A so-called growth fund is actually a fund that aims to invest in long-term capital appreciation. Almost all fund users know that there are many different categories of funds, so today we'll have a good chat about what a growth fund means.
What does a growth fund mean.
The so-called growth fund, which we also call a growth fund, has the long-term capital appreciation as its investment objective. Growth funds invest mainly in stocks of small companies and stocks of some emerging industries that have greater appreciation potential in the market. In order to achieve the goal of *5 maximum appreciation, growth funds usually pay few dividends, but often reinvest the dividends, dividends and earnings from their investments to achieve capital appreciation. Growth funds primarily invest in equities as their primary objective.
Depending on the risk and return of investment, investment funds can be divided into growth, income and balanced investment funds. Growth equity funds are the mainstream of the fund market. According to the rating system for equity funds, growth funds are set up as opposed to value funds, and in defining growth funds, they are mainly classified according to the characteristics of the stocks held by the funds. Growth funds generally hold stocks with a high track record of growth, as well as characteristics such as a high price-to-earnings ratio and price-to-net ratio.
Funds that invest in growth stocks expect the long-term earnings potential of their portfolio companies to exceed market expectations, which may result from product innovation, increased market share or other reasons for growth in revenues and profits. In short, growth companies are considered to have a higher growth rate than the market average.
Some growth funds invest in a wide range of sectors; some growth funds invest in a relatively concentrated range, for example, by focusing on stocks in a particular sector or stocks that are considered undervalued. Growth funds are generally more volatile in price than conservative income funds or money market funds, but also generally have higher returns. Some growth funds have also spawned new types, such as capital growth funds, whose main objective is to seek rapid growth and sometimes even *5 appreciation of capital in the short term, typically investing in companies in emerging industries, for example. These funds tend to be highly speculative and therefore volatile.

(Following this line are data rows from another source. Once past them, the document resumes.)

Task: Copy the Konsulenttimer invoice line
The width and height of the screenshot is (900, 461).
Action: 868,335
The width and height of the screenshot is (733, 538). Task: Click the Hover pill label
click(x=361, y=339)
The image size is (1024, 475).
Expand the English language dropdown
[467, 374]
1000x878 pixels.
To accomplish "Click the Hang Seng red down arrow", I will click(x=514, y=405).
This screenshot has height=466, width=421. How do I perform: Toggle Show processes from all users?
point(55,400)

Characteristics of growth funds.
Growth funds focus on the growth of listed companies in their stock selection
The growth of a listed company can be manifested either by the fact that the industry in which the listed company operates has good development prospects, is a sunrise industry, the profit rate of the industry is much higher than the average level of other industries, the industry enjoys preferential taxation or is favored by national policies in other aspects, or by the fact that the main business of the listed company has an outstanding market position, or that the fundamentals of the enterprise have changed significantly due to asset restructuring such as mergers and acquisitions, and the operating conditions of the enterprise have changed significantly. The rapid growth of a listed company can also be manifested by the outstanding market position of the main business of the listed company, or the substantial change in the fundamentals of the company as a result of asset restructuring such as mergers and acquisitions. At present, the high-tech sector and the biomedical sector are the only sectors with high growth potential, so growth investment funds also prefer stocks in these two sectors when selecting stocks.
Growth funds have relatively concentrated holdings
Growth funds maintain a high proportion of holdings in certain key bullish stocks while diversifying their exposure and portfolio investments.
Growth funds are polarized in terms of return volatility
Theoretically, growth funds carry a higher level of risk with a higher level of return. Generally speaking, growth funds are more volatile as market conditions rise and fall. In terms of changes in net unit value, some of the Growth Investment Funds that have been in existence for a shorter period of time have experienced greater changes in net value.
Comparison of growth funds.
Growth funds invest primarily in common stocks in emerging industries with growth potential. Compared with active growth funds, growth funds are slightly more conservative and these funds invest their assets primarily in common stocks of companies with good creditworthiness and long-term profitability or with more promising growth prospects. Long-term capital gains are the main source of income, and while the risk level is slightly lower than that of active growth funds, the volatility of the net asset value is also relatively high. These funds have a high potential for long-term capital appreciation as the price of the stocks in which they invest is expected to rise faster than the overall market price index on a long-time horizon.
The investment philosophy of a value fund is that the price of a stock may deviate from the intrinsic value of the stock over a heterodox period of time, but in the long run, the price of the stock will revert to its intrinsic value and converge. Therefore, the investment style of a value fund is to buy stocks whose current prices appear to be low compared to their intrinsic value, in the expectation that the stock prices will return to their proper and reasonable levels. Compared to growth funds, the investment risk is lower. Funds in this category mainly select companies with more mature and stable business models, less volatile cash flows and higher dividend payout rates. The prices of the stocks of these companies generally have low P/E and P/N ratios, are not very volatile and are resistant to falls. In market declines, this category often acts as a market stabilizer, but in bull markets, starting returns are lower compared to growth funds.